工程菌构建结合途径设计、酶表达量与辅因子再平衡。Tn-seq 等转座子筛选可在全基因组上定位对生长或产物有利/有害的基因。Keasling 概括微生物细胞工厂在萜类、药物前体等分子中的代谢工程思想；正交调控模块（如多 T7 变体）用于避免串扰。现货质粒库与标准化元件缩短构建周期，与合成生物学“设计-建-试”文化一致。

服务项目

从单一功能菌株到系统性代谢工程改造，提供全流程定制化解决方案。

定制表达菌株

定制化基因表达菌株

根据目标蛋白特性和应用场景，选择最适宿主菌株，优化密码子、启动子强度（T7/Tac/araBAD等）、核糖体结合位点（RBS）和融合标签，实现最优表达水平。

常用菌株：BL21(DE3)、Rosetta 2、SHuffle、ClearColi（内毒素低）
可溶性表达优化：MBP/SUMO融合标签、分子伴侣共表达
密码子优化：兼顾翻译速率与mRNA稳定性
提供完整质粒图谱与菌株冻存甘油管

转座子文库

转座子饱和突变文库

利用Tn5、mariner或Himar1转座子构建全基因组随机插入文库，通过高通量测序（Tn-seq/INSeq/HITS）在不同条件下鉴定必需基因、抗性基因及基因功能。

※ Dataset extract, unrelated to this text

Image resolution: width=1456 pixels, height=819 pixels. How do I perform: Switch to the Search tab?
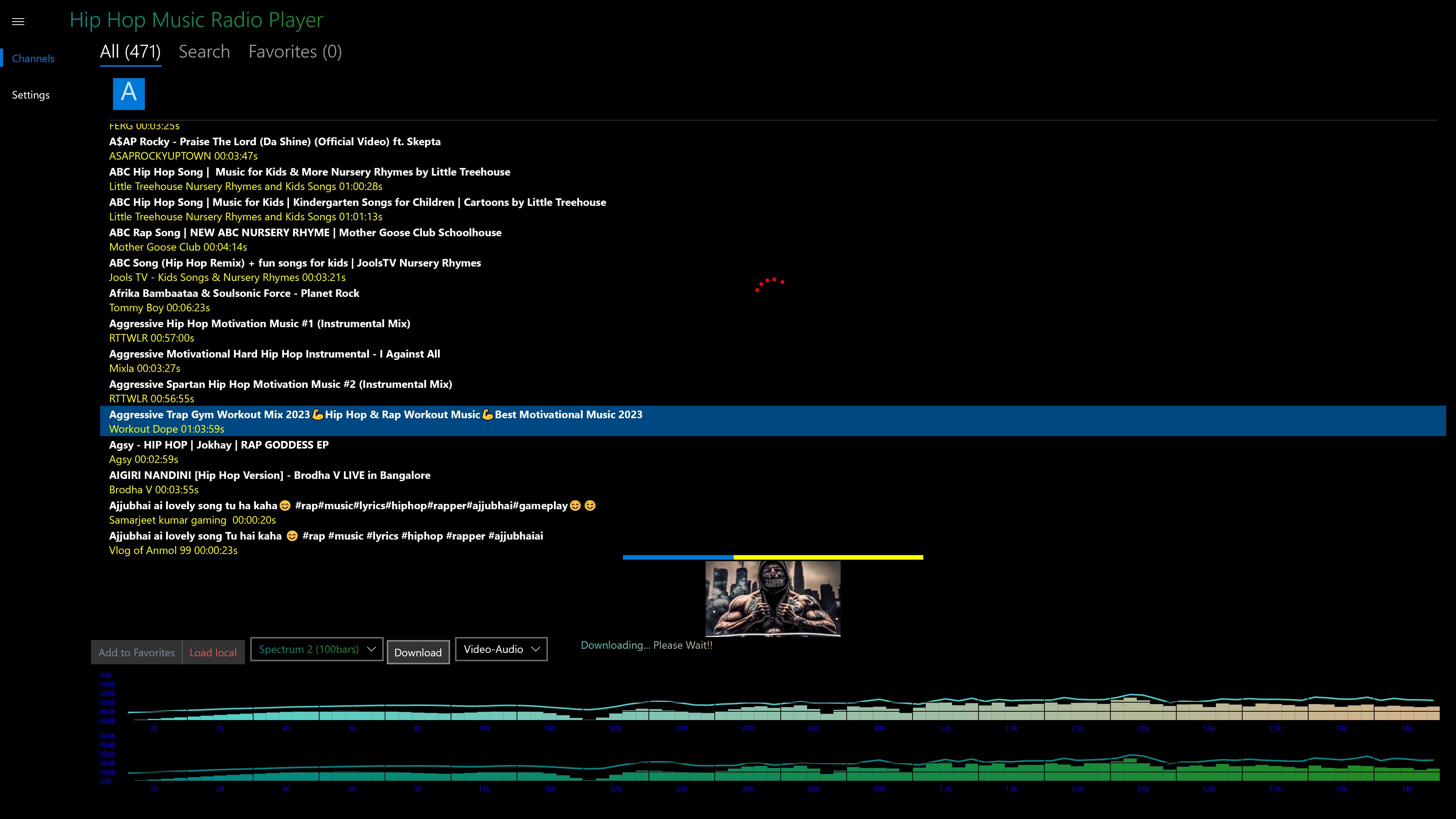pyautogui.click(x=204, y=52)
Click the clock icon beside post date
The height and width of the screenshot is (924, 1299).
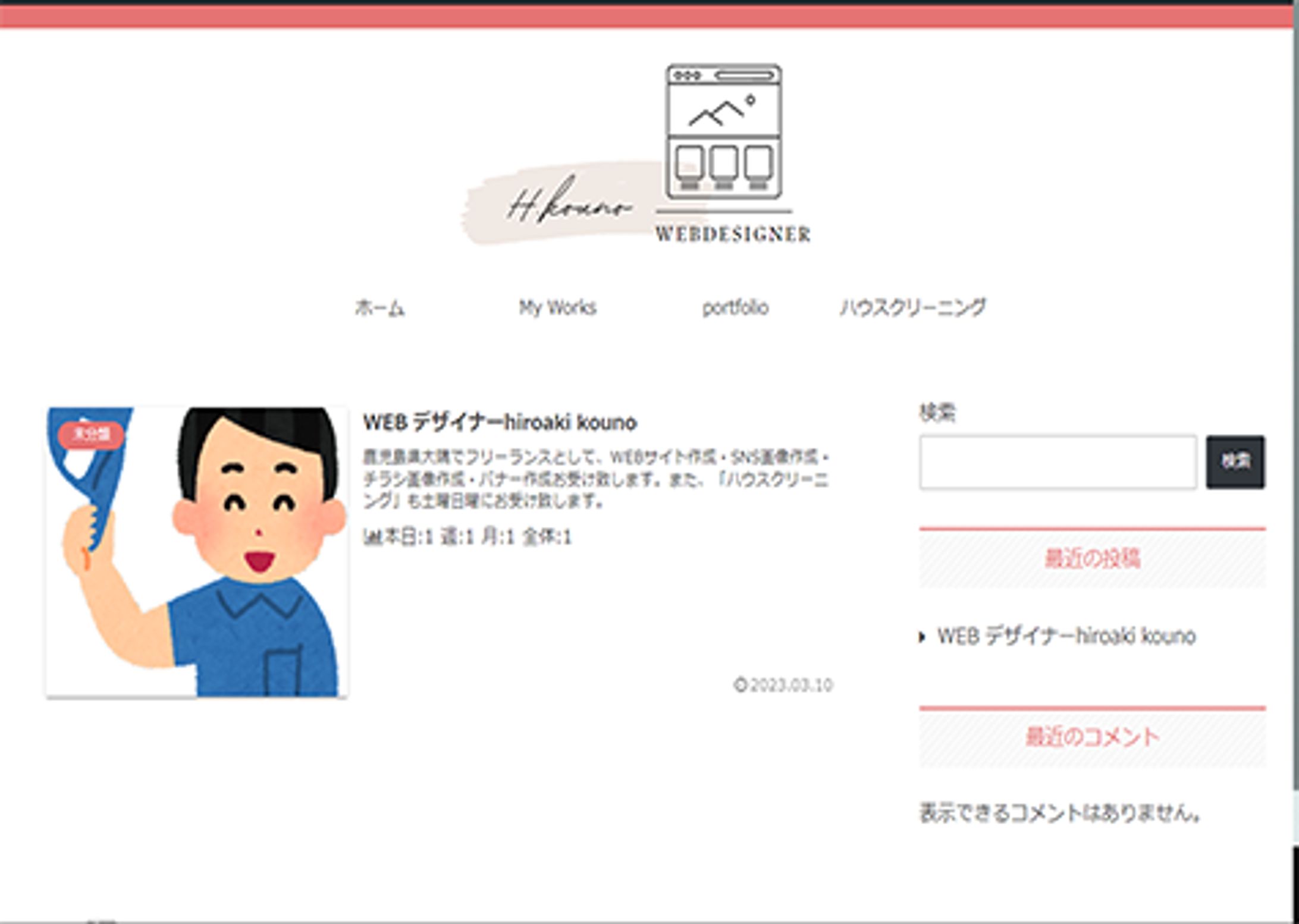pos(740,685)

van Opijnen et al., Nature Methods 2009
文库覆盖度：通常需要≥5×基因组大小的独立插入数
适用菌株：E. coli、P. aeruginosa、B. subtilis、Salmonella等
可结合表型筛选（抗生素、生长条件、宿主侵染）

现货质粒库

现货质粒库（In-Stock Plasmids）

维护涵盖常用表达载体、CRISPR工具质粒、报告基因载体及分子克隆工具质粒的现货库，可快速提供高纯度质粒（Endofree级）用于科研实验，避免重复构建的时间损耗。

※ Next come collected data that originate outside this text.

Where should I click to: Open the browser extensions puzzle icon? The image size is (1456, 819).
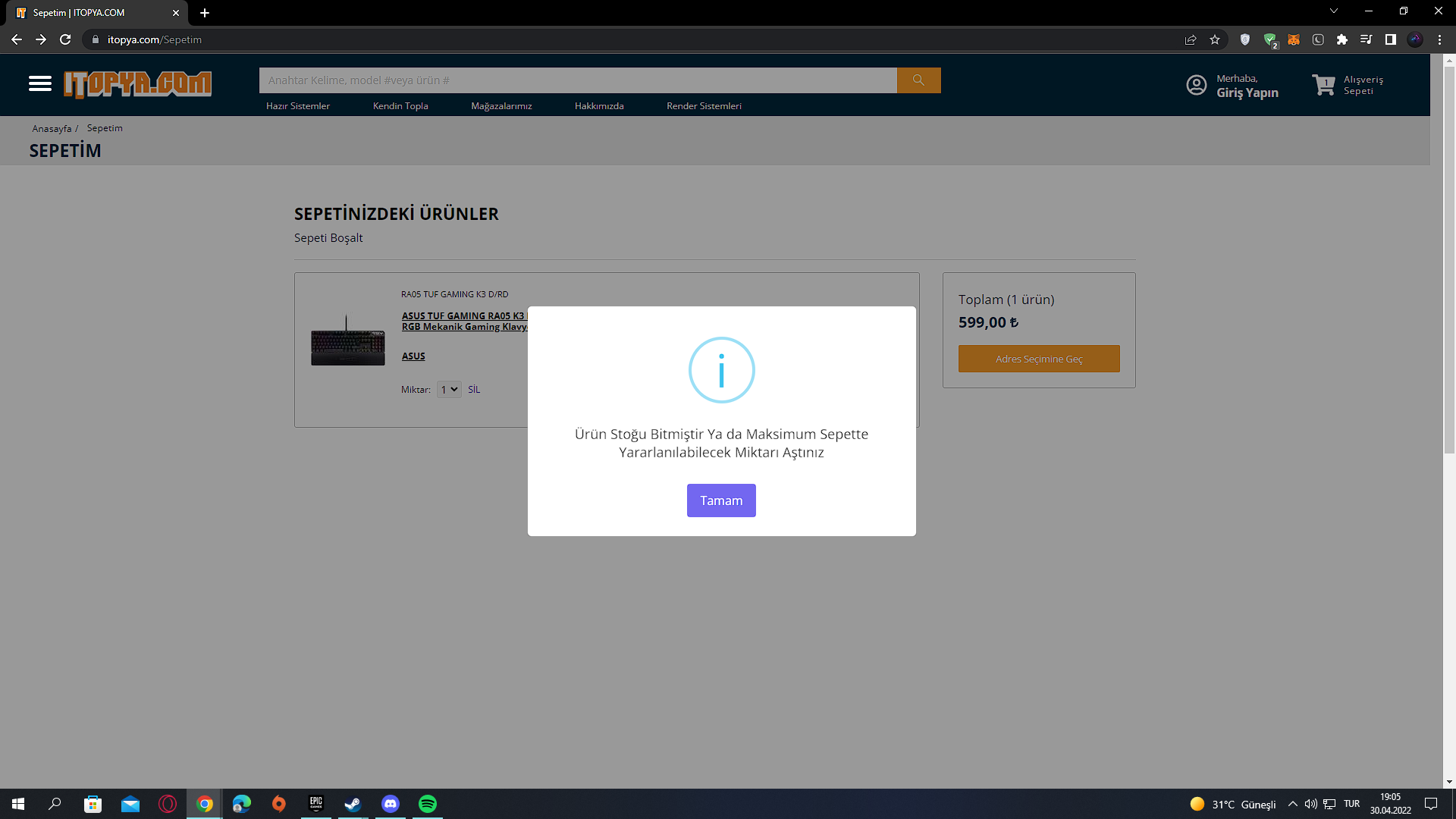tap(1342, 39)
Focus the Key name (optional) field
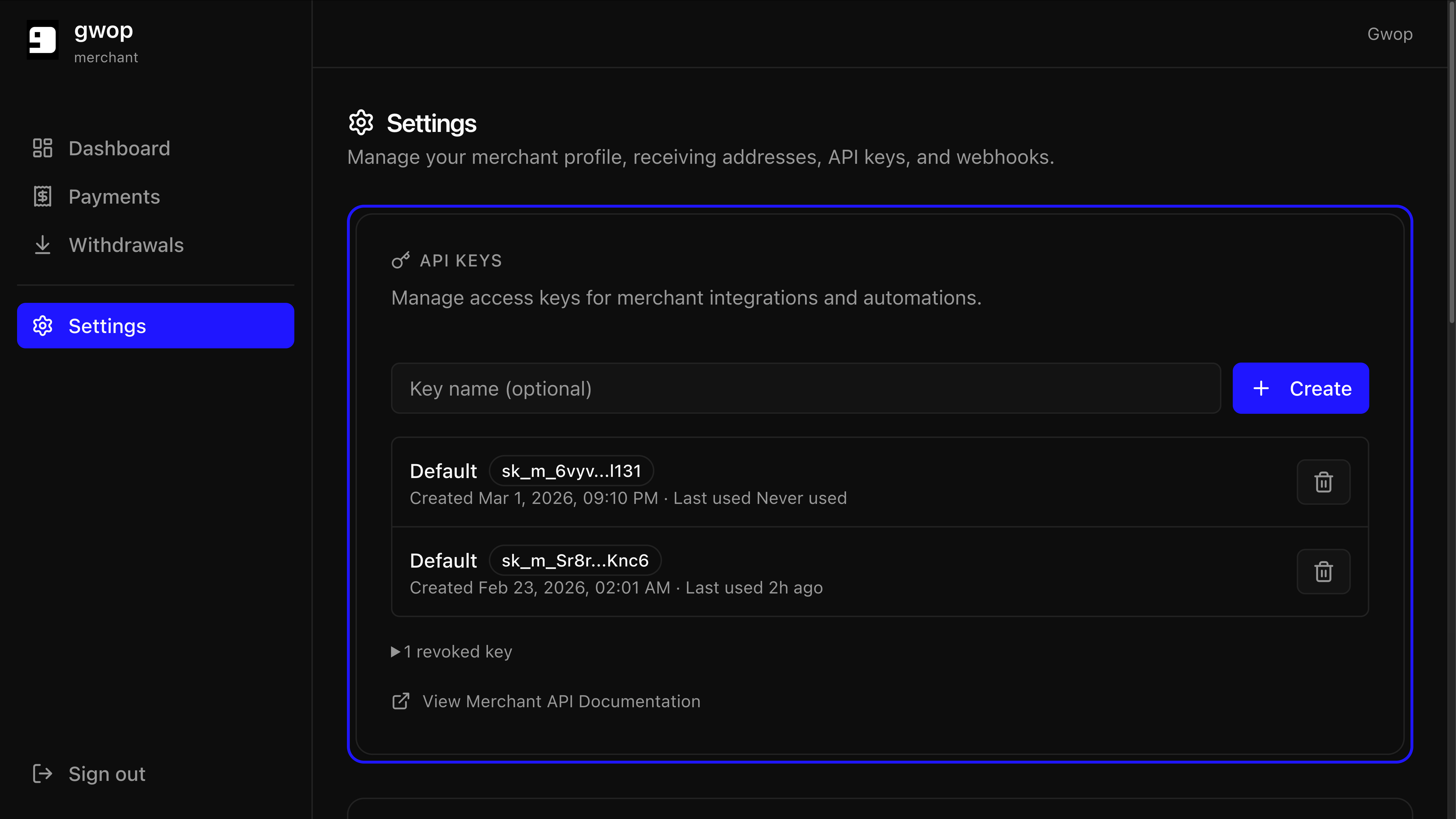The height and width of the screenshot is (819, 1456). pyautogui.click(x=805, y=388)
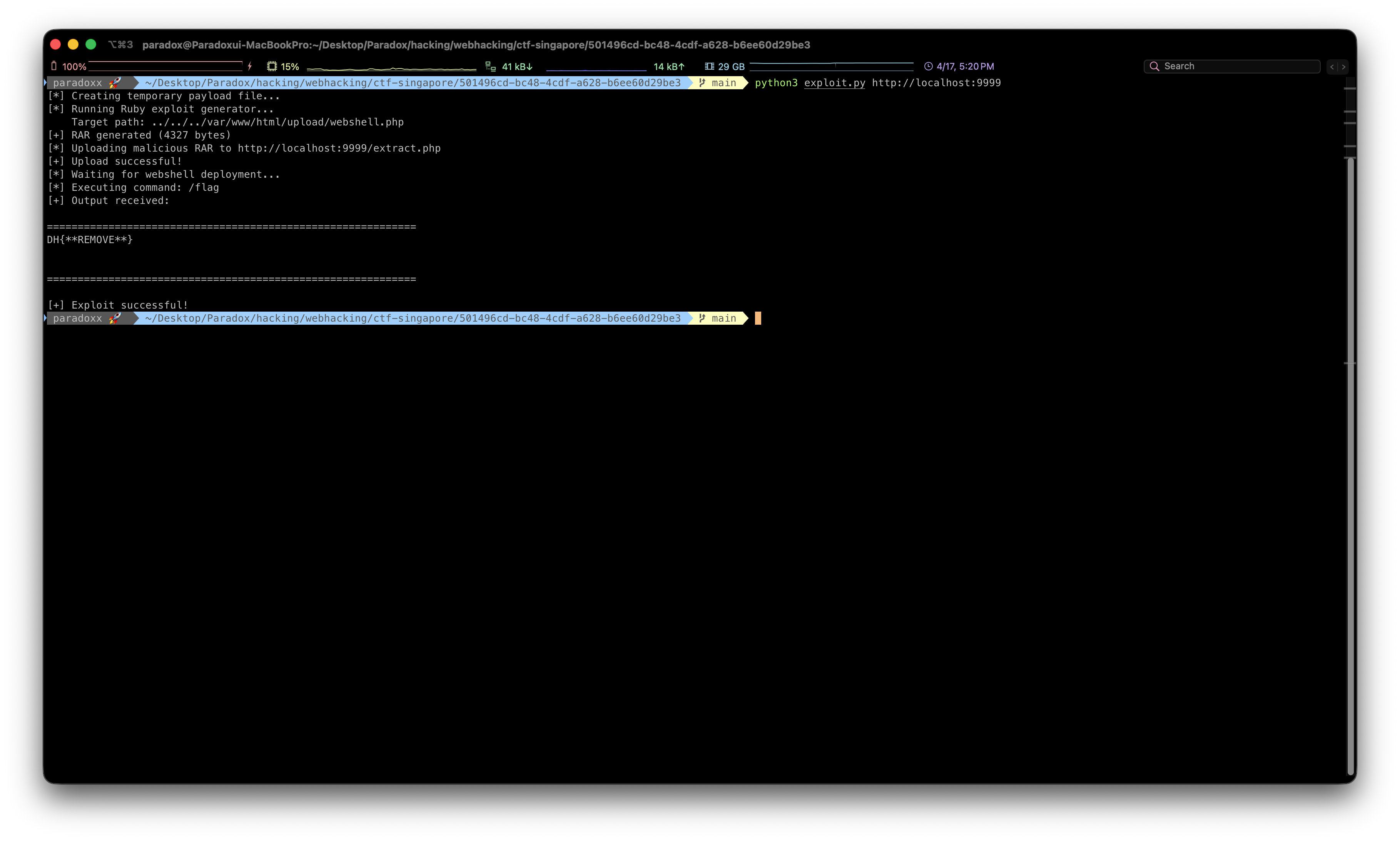This screenshot has width=1400, height=841.
Task: Click the underlined exploit.py filename
Action: 834,83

原核表达：pET系列、pGEX、pMAL、pSUMO等
真核表达：pcDNA3.1、pLenti、pAAV等
CRISPR工具：pX330、lentiCRISPRv2、dCas9-KRAB等
质检：1% agarose电泳 + OD260/280比值 + 测序验证

代谢工程

代谢通路优化改造

通过系统性敲除竞争旁路、过表达限速酶、引入异源代谢途径和动态调控元件，定向提高目标代谢产物的产量、转化率和生产强度（volumetric productivity）。

底盘菌株优化：去除自产酶对底物的竞争
启动子工程：使用代谢物响应型动态启动子
辅因子平衡：NADH/NADPH再生策略
典型产品：琥珀酸、L-氨基酸、萜类、聚羟基脂肪酸酯（PHA）

参考文献

内容依据公开论文，不构成对具体服务结果的承诺。

van Opijnen T, et al. Tn-seq: high-throughput parallel sequencing for fitness and genetic interaction studies in microorganisms. Nat Methods. 2009;6:767–772。意义与启发：在群体遗传层面鉴定基因-表型-条件关系，是转座子文库与测序联合的方法学支柱。

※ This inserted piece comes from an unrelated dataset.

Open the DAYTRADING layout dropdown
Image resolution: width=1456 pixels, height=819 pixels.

Keasling JD. Manufacturing molecules through metabolic engineering. Science. 2010;330(6009):1355–1358。意义与启发：总结代谢工程在可放大生物制造中的思维框架，是领域顶刊综述性表述。

Temme K, et al. Modular control of multiple pathways using engineered orthogonal T7 polymerases. Nucleic Acids Res. 2012;40(17):8773–8781。意义与启发：以正交转录系统减少通路间串扰，是合成生物学中调控分层的代表案例。